Enviada em 16/08/2020

A Revolução Agrícola trouxe mudanças na forma de produção no campo, porém essas mudanças influenciaram diretamente os trabalhadores e moradores das zonas rurais. O agronegócio brasileiro está envolvido em várias problemáticas, como, por exemplo, o êxodo rural, a desigualdade social e a concentração de terras, o que acarreta em grandes conflitos de classes e no desenvolvimento humano. Cabe analisar os fatores que favorecem estes quadros.

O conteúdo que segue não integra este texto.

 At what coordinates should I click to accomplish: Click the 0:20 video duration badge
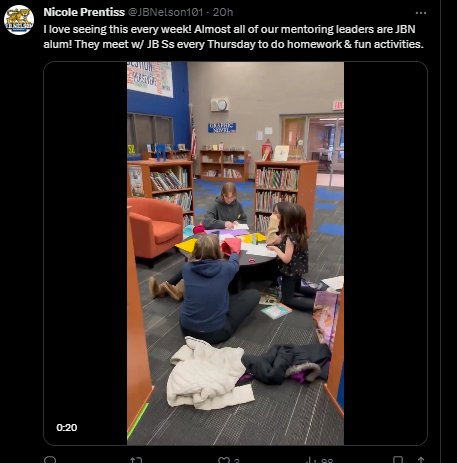67,427
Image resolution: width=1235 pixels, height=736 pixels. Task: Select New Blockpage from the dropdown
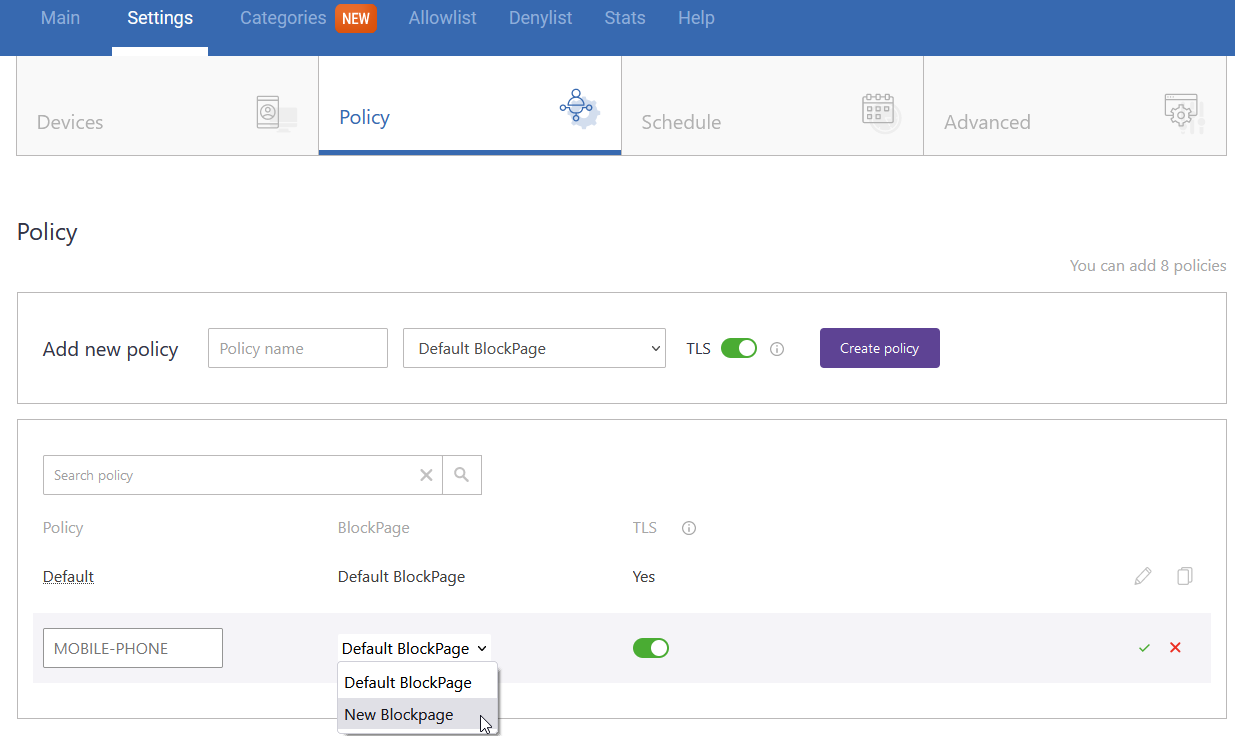coord(399,714)
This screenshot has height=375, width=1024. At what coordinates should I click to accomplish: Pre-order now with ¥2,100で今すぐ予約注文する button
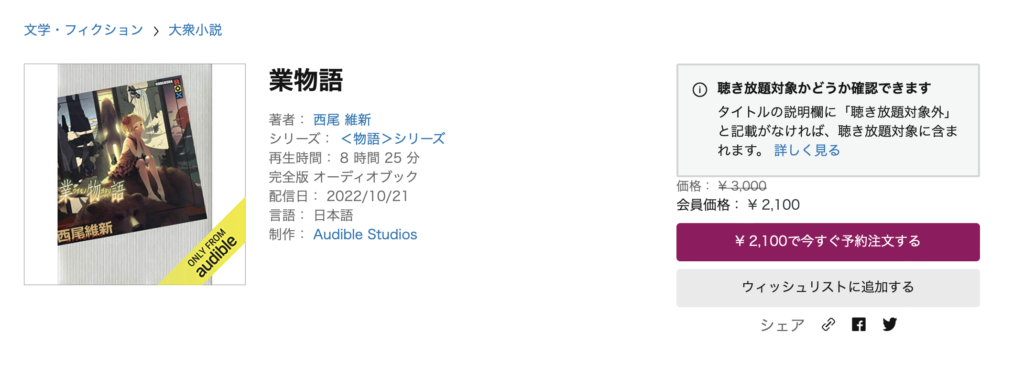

Em primeiro lugar, devemos ressaltar que os latifúndios são um dos grandes precursores da migração das pessoas do campo para as grandes cidades. De acordo com pesquisa realizada pela Oxfam Internacional, cerca de 1% das fazendas brasileiras ocupam 45% das terras rurais, ou seja, grande parte do território rural está concentrado em poucas mãos, causando assim um grande desequilíbrio entre os grandes e os pequenos proprietários, que geralmente praticam a agricultura familiar.

Portanto, podemos inferir que a maior parte da população campestre sofre com a falta de empregos e oportunidades de trabalhos. A mecanização do campo é outro fator que mantém a desigualdade social e o êxodo rural no Brasil. Com a modernização da agricultura, muitas pessoas ficaram sem trabalhos em razão da troca do serviço braçal por mão-de-obra especializada em máquinas.

Faz-se mister, ainda, salientar que há entraves para a consolidação de políticas que viabilizem melhoras no setor agrícola do país. Dessa forma, o Estado, juntamente ao Ministério da Agricultura podem promover cursos profissionalizantes para agricultores e seus funcionários, além de fomentar debates sobre a reforma agrária em escolas e, principalmente, na câmara legislativa, promovendo assim a possibilidade de medidas que melhorem as condições tanto ambientais quanto sociais no meio rural.